> _Texte source_
+---+

La dernière enquête nationale sur la chasse remonte à 2013-2014. L’ONCFS y souligne que « l’essentiel de ce prélèvement est réalisé sur des oiseaux d’élevage » : leur enquête recense 3 millions de faisans tués pour 40 000 coqs sauvages comptabilisés.
Par ailleurs, sur son site, l’ONCFS estime qu’il y aurait entre 170 000 et 280 000 couples de faisans soit environ 560 000 faisans adultes sauvages, tandis que plus de 10 millions de faisans d’élevages seraient lâchés chaque année. L’ANSES mentionne que 50 % des faisans lâchés sont tués par des tirs dans les premières 48 h de liberté. Même si les chasseurs tuaient l’ensemble des faisans adultes sauvages, ils ne représenteraient que 11 % des oiseaux tués (560 000 / 5 000 000).

+---+

> _Extrait des données_
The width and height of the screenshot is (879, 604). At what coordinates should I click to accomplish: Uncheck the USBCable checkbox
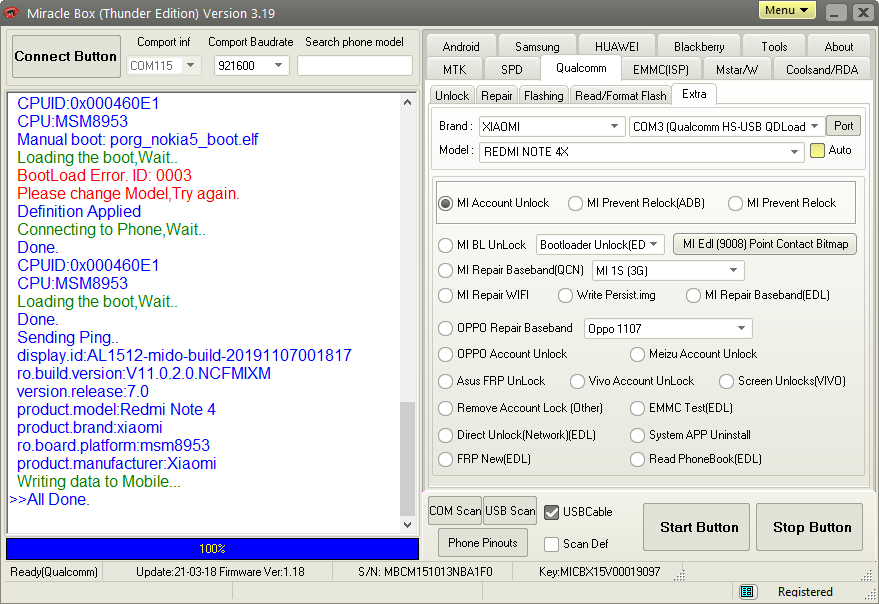point(551,512)
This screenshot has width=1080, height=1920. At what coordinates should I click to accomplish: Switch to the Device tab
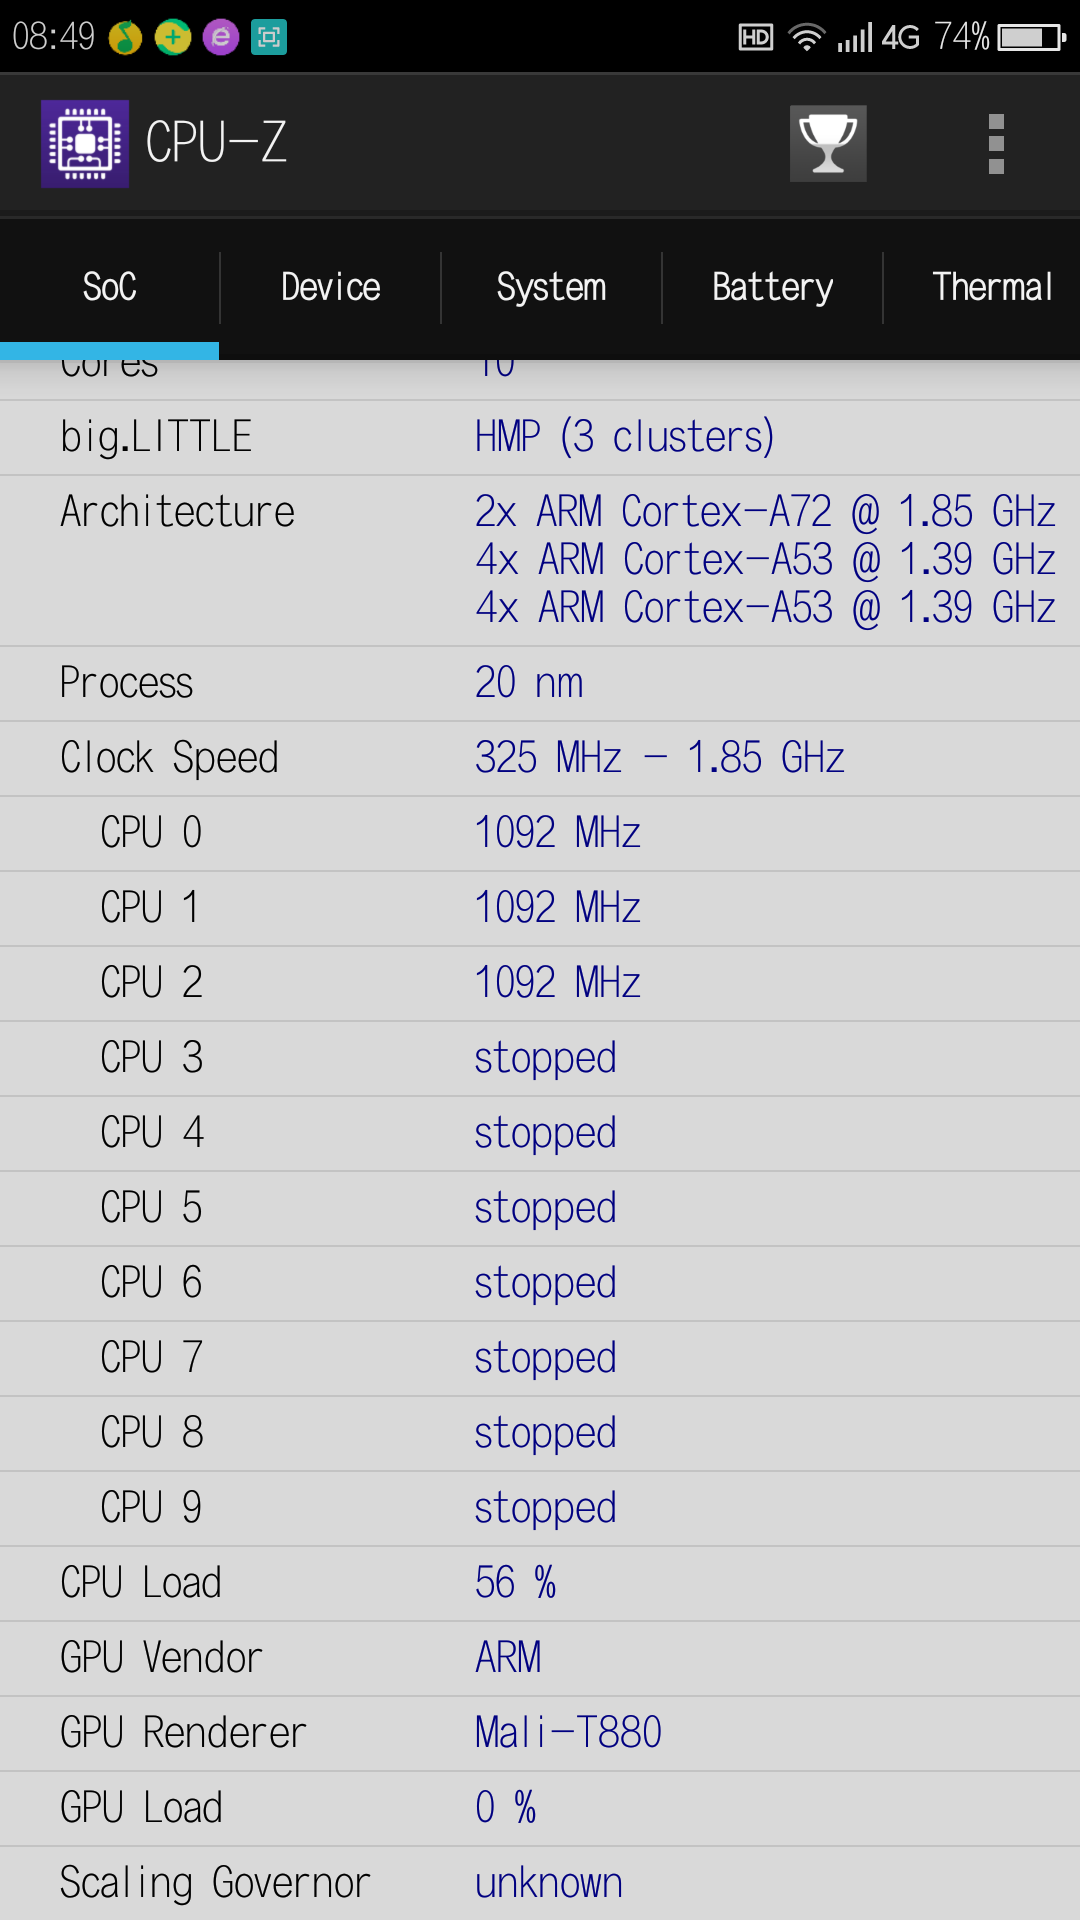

+---+

> _Consignes_
1. D’après l’extrait sur la chasse au faisan, quelle proportion des faisans lâchés est tuée par des tirs dans les premières 48 h de liberté ?
2. Recopiez l’extrait sur la chasse au faisan à partir des mots « La dernière enquête » et arrêtez-vous après « (560 000 / 5 000 000). ».

> _Réponses par consigne_
1. 50 % des faisans lâchés, selon l’ANSES.

2.
La dernière enquête nationale sur la chasse remonte à 2013-2014. L’ONCFS y souligne que « l’essentiel de ce prélèvement est réalisé sur des oiseaux d’élevage » : leur enquête recense 3 millions de faisans tués pour 40 000 coqs sauvages comptabilisés.
Par ailleurs, sur son site, l’ONCFS estime qu’il y aurait entre 170 000 et 280 000 couples de faisans soit environ 560 000 faisans adultes sauvages, tandis que plus de 10 millions de faisans d’élevages seraient lâchés chaque année. L’ANSES mentionne que 50 % des faisans lâchés sont tués par des tirs dans les premières 48 h de liberté. Même si les chasseurs tuaient l’ensemble des faisans adultes sauvages, ils ne représenteraient que 11 % des oiseaux tués (560 000 / 5 000 000).